PROBLEM DETAILS: In the records below, please retype word for word every line from the one containing "Screen dimensions: 1520x784" through the final one, both included, and nothing else.

■ ■ ■ ■

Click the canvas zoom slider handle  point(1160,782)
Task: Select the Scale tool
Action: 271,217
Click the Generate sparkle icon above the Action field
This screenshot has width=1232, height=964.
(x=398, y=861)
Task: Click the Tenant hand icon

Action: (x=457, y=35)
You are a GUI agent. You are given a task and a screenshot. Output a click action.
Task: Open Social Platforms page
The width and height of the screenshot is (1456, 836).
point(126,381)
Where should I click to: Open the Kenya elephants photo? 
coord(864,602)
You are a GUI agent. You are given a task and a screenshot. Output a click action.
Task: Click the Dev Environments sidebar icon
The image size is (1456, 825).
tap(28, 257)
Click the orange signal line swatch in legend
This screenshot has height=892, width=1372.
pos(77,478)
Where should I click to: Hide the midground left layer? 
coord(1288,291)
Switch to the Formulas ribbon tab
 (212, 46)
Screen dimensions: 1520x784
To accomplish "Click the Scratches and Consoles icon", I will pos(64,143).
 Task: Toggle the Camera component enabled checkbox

■ ■ ■ ■

RESPONSE BOX:
Screen dimensions: 1520x784
To accomplish "Click the Scratches and Consoles icon", I will pos(64,143).
 Task: Toggle the Camera component enabled checkbox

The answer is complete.